━━ DATASET RECORDS

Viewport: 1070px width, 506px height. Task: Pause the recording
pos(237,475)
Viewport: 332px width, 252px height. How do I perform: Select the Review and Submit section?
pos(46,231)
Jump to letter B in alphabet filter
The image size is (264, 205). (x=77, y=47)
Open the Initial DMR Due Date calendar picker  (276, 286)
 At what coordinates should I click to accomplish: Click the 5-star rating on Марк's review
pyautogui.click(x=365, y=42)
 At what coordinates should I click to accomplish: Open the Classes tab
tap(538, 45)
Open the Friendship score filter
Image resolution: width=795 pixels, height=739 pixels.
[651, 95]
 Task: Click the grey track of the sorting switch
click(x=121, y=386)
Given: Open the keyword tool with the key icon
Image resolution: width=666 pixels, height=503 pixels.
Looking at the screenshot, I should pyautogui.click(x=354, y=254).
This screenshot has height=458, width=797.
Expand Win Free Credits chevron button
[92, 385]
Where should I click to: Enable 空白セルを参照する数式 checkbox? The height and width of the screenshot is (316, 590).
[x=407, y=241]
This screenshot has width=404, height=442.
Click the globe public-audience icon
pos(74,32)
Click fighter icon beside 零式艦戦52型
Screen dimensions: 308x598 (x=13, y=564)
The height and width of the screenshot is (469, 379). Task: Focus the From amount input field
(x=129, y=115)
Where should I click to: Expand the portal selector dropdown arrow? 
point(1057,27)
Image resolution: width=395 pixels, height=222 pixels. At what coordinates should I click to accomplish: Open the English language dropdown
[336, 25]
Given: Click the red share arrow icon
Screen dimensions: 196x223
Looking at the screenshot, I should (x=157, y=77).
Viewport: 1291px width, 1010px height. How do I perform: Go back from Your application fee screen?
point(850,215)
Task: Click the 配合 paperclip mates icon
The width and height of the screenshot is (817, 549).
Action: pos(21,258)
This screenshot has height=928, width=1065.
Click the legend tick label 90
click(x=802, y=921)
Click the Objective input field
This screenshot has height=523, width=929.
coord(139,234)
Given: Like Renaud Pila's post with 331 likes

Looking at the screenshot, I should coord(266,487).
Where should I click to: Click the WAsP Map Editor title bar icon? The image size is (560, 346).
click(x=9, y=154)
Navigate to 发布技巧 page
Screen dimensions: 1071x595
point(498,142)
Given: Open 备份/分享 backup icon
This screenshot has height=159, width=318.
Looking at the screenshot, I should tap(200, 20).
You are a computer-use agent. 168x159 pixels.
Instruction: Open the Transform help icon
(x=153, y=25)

━━━━

- EXERCISE REQUIREMENTS
The reply should contain all of the entries exactly as shown above.

- REPLY TO THE TASK
Viewport: 1070px width, 506px height. Task: Pause the recording
pos(237,475)
Viewport: 332px width, 252px height. How do I perform: Select the Review and Submit section?
pos(46,231)
Jump to letter B in alphabet filter
The image size is (264, 205). (x=77, y=47)
Open the Initial DMR Due Date calendar picker  (276, 286)
 At what coordinates should I click to accomplish: Click the 5-star rating on Марк's review
pyautogui.click(x=365, y=42)
 At what coordinates should I click to accomplish: Open the Classes tab
tap(538, 45)
Open the Friendship score filter
Image resolution: width=795 pixels, height=739 pixels.
[651, 95]
 Task: Click the grey track of the sorting switch
click(x=121, y=386)
Given: Open the keyword tool with the key icon
Image resolution: width=666 pixels, height=503 pixels.
Looking at the screenshot, I should pyautogui.click(x=354, y=254).
This screenshot has height=458, width=797.
Expand Win Free Credits chevron button
[92, 385]
Where should I click to: Enable 空白セルを参照する数式 checkbox? The height and width of the screenshot is (316, 590).
[x=407, y=241]
This screenshot has width=404, height=442.
Click the globe public-audience icon
pos(74,32)
Click fighter icon beside 零式艦戦52型
Screen dimensions: 308x598 (x=13, y=564)
The height and width of the screenshot is (469, 379). Task: Focus the From amount input field
(x=129, y=115)
Where should I click to: Expand the portal selector dropdown arrow? 
point(1057,27)
Image resolution: width=395 pixels, height=222 pixels. At what coordinates should I click to accomplish: Open the English language dropdown
[336, 25]
Given: Click the red share arrow icon
Screen dimensions: 196x223
Looking at the screenshot, I should (x=157, y=77).
Viewport: 1291px width, 1010px height. How do I perform: Go back from Your application fee screen?
point(850,215)
Task: Click the 配合 paperclip mates icon
The width and height of the screenshot is (817, 549).
Action: pos(21,258)
This screenshot has height=928, width=1065.
Click the legend tick label 90
click(x=802, y=921)
Click the Objective input field
This screenshot has height=523, width=929.
coord(139,234)
Given: Like Renaud Pila's post with 331 likes

Looking at the screenshot, I should coord(266,487).
Where should I click to: Click the WAsP Map Editor title bar icon? The image size is (560, 346).
click(x=9, y=154)
Navigate to 发布技巧 page
Screen dimensions: 1071x595
point(498,142)
Given: Open 备份/分享 backup icon
This screenshot has height=159, width=318.
Looking at the screenshot, I should tap(200, 20).
You are a computer-use agent. 168x159 pixels.
Instruction: Open the Transform help icon
(x=153, y=25)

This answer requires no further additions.